Der Jahresüberschuss bricht ein, weil die Bundesbank ihre Risikovorsorge massiv erhöhen muss. Für die steigenden Target-Forderungen werden indes keine Rückstellungen gebildet. Der Geschäftsbericht aus Frankfurt liefert neuen Zündstoff für den Streit über die Geldpolitik der EZB.

Frankfurt - Die Bundesbank überweist dem Finanzministerium in Berlin 2,1 Milliarden Euro weniger als im Haushalt eingeplant. Anstelle der erwarteten 2,5 Milliarden Euro erhält Bundesfinanzminister Wolfgang Schäuble (CDU) dieses Jahr nur 400 Millionen Euro aus Frankfurt – das ist der niedrigste Betrag seit 2004, wie Bundesbankpräsident Jens Weidmann am Donnerstag mitteilte. Im vergangenen Jahr hatte die Bundesbank noch 3,2 Milliarden Euro Gewinn ausgeschüttet.

Hauptgrund für den Gewinneinbruch ist die umstrittene Geldpolitik der Europäischen Zentralbank (EZB). Um die damit verbundenen Risiken abzufedern, stockte die Bundesbank ihre Wagnisrückstellung um 1,8 Milliarden Euro auf 15,4 Milliarden Euro auf. Danach verblieb ein Überschuss von 1 Milliarde Euro, von denen aber 600 Millionen Euro einer Ausschüttungssperre unterliegen. Letzteres hängt mit den Pensionsrückstellungen zusammen.

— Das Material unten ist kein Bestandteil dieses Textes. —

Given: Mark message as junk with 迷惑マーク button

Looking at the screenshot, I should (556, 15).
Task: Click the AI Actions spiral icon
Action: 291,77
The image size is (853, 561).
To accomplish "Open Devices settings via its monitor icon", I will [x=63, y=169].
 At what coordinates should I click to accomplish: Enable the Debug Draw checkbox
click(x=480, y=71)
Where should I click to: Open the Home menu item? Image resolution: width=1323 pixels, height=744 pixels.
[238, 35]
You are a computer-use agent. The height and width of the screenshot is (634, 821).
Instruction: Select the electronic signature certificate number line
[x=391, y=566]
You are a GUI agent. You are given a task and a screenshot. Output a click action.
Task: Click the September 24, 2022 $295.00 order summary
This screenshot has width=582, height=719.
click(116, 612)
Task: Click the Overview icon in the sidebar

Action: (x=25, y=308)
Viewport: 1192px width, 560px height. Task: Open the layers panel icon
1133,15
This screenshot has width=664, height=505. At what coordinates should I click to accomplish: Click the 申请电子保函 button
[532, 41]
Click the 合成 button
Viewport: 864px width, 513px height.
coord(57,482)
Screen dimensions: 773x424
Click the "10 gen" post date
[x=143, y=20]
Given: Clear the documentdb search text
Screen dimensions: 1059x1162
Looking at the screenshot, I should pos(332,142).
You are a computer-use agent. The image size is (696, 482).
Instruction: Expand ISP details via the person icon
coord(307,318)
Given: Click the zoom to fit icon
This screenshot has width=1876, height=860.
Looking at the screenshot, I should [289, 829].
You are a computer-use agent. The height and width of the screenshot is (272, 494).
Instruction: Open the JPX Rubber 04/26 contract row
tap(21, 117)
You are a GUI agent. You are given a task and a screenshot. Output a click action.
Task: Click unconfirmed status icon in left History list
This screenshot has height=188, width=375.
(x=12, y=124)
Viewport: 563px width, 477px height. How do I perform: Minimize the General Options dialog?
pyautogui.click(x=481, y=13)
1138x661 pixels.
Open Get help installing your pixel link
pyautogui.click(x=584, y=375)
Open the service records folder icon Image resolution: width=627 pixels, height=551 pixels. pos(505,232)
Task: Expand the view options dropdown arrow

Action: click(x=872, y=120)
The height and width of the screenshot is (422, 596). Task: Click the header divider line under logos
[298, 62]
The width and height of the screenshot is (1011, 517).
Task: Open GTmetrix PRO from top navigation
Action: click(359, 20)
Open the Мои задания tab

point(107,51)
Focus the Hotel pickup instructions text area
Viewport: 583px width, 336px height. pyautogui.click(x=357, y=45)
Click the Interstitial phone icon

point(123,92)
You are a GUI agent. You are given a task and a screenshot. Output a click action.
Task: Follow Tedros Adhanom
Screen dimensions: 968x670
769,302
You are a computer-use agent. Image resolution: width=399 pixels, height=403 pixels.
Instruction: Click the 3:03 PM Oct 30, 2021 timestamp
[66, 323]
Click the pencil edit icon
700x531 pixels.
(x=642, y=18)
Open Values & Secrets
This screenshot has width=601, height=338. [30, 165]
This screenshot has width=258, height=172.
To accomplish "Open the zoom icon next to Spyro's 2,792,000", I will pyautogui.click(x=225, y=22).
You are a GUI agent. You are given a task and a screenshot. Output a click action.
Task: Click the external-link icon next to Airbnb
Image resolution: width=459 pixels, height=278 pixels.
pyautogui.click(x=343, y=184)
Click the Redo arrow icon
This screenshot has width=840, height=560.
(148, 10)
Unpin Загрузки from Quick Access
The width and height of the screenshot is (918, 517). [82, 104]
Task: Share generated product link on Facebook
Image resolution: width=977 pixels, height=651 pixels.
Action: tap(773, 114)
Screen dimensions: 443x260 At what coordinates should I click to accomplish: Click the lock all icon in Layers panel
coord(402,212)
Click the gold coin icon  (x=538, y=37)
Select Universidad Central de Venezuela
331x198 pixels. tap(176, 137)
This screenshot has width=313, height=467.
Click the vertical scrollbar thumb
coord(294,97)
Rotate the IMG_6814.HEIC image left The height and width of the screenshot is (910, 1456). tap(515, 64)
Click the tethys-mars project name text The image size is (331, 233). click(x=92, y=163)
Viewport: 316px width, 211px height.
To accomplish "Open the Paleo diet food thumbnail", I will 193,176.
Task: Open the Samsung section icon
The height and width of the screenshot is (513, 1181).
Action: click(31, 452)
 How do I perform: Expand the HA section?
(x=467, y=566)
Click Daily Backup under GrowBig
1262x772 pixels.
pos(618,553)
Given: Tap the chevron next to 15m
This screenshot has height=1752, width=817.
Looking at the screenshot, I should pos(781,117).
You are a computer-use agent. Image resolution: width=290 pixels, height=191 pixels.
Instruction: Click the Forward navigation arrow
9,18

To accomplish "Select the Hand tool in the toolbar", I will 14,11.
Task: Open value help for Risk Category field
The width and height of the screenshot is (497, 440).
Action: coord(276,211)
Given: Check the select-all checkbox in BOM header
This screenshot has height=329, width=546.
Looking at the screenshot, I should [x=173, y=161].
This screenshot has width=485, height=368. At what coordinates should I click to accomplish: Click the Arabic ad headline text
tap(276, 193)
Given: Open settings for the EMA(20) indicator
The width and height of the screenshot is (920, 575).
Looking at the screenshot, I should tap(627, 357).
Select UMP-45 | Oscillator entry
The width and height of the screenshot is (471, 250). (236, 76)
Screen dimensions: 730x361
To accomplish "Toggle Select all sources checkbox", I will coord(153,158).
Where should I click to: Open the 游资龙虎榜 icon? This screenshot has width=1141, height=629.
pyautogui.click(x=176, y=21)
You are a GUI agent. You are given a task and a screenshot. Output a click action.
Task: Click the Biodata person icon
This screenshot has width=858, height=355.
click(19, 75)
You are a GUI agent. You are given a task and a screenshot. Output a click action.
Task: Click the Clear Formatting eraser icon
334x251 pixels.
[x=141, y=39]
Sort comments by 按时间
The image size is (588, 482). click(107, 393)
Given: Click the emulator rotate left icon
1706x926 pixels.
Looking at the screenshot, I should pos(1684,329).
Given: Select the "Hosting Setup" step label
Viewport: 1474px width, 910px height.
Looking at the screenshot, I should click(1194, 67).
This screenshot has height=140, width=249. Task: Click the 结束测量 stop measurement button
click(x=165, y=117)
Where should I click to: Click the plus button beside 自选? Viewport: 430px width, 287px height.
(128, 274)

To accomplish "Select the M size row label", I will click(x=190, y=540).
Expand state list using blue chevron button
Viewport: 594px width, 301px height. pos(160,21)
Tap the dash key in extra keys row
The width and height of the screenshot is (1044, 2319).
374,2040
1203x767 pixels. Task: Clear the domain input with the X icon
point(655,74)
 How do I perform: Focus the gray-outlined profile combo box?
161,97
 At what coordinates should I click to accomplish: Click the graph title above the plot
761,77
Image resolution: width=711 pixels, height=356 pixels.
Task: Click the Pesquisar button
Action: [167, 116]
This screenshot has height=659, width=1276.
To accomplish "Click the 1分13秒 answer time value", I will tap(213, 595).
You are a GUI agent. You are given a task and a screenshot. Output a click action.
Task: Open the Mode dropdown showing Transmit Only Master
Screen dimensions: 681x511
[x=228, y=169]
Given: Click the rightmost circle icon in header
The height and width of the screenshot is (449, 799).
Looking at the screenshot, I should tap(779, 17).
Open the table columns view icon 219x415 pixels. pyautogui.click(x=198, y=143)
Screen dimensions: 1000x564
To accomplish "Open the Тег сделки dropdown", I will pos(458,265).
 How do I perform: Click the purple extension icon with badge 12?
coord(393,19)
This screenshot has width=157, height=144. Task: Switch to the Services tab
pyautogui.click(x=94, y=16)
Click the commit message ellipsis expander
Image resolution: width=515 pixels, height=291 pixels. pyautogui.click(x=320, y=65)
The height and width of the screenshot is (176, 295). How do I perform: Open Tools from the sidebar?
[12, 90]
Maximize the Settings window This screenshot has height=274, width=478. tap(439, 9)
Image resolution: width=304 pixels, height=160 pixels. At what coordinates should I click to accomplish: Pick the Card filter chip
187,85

Berlin sieht schwarze Null nicht gefährdet

Die Bundesregierung reagierte angesichts der hohen staatlichen Überschüsse gelassen: „Aus heutiger Sicht ist nicht erkennbar, dass der Haushalt wegen dieser Mindereinnahme insgesamt zum Ende des Jahres ins Defizit geraten könnte.“

Trotzdem dürfte der Geschäftsbericht der Bundesbank die Auseinandersetzung über die europäische Geldpolitik anheizen. Denn mit der Erhöhung der Risikovorsorge wappnet sich die Notenbank gegen Belastungen, die langfristig aus dem umstrittenen Anleihekaufprogramm entstehen.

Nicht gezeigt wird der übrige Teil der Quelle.